Change the Extension on a Large Number of Files

Here’s a common problem. You untar an archive and it contains a large number of files that end .jpeg. You need them to have a .jpg extension. At first glance, you might be tempted to try this:
mv *.jpeg *.jpg

Give it a try and you will find it doesn’t work. The correct way to change the extension is to iterate over all of the files. Let’s start with the following:

dcolon@dcolonbuntu:/tmp/foobar$ ls
friday.jpeg  monday.jpeg  Saturday.jpeg  sunday.jpeg  Thursday.jpeg  Tuesday.jpeg  WEDNESDAY.jpeg
dcolon@dcolonbuntu:/tmp/foobar$

Once in the loop, you need to save the filename before the extension.
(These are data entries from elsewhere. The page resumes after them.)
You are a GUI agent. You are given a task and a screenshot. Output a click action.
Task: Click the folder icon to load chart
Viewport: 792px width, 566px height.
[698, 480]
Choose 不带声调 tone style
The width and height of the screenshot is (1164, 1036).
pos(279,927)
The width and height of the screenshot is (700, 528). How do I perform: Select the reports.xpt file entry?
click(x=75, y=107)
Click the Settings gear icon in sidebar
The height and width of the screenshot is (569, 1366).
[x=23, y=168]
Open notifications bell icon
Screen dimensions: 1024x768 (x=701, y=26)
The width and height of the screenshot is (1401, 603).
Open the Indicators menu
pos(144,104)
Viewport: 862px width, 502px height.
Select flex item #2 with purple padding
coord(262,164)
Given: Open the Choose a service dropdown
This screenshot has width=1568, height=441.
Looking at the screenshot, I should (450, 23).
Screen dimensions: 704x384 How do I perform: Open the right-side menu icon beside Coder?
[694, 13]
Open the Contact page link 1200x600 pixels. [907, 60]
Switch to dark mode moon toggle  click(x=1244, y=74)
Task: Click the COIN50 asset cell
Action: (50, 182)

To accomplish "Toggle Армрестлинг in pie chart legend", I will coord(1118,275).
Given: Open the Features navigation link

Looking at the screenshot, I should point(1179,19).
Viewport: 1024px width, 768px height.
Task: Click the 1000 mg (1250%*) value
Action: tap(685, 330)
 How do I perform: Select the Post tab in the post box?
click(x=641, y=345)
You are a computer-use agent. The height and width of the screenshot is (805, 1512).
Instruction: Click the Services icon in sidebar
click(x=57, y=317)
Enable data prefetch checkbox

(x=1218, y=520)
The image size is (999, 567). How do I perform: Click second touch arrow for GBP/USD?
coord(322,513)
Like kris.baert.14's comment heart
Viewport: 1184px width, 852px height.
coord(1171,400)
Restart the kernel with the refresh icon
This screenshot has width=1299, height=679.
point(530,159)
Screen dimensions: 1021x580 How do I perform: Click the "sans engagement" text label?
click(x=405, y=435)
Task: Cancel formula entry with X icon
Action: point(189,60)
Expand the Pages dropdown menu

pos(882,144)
I use a temporary variable and awk to extract it.

Here is my solution:

dcolon@dcolonbuntu:/tmp/foobar$ for i in *.jpeg
> do
>    basefilename=$(echo $i | awk -F.jpeg '{print $1}')
>    mv "$i" "$basefilename.jpg"
> done
dcolon@dcolonbuntu:/tmp/foobar$ ls
friday.jpg  monday.jpg  Saturday.jpg  sunday.jpg  Thursday.jpg  Tuesday.jpg  WEDNESDAY.jpg
dcolon@dcolonbuntu:/tmp/foobar$

I use double quotes around the variable names to compensate for filenames with spaces. In the awk statement I use the entire replacement pattern as my field separator. Using -F. will fail if you have a filename like foo.bar.jpeg.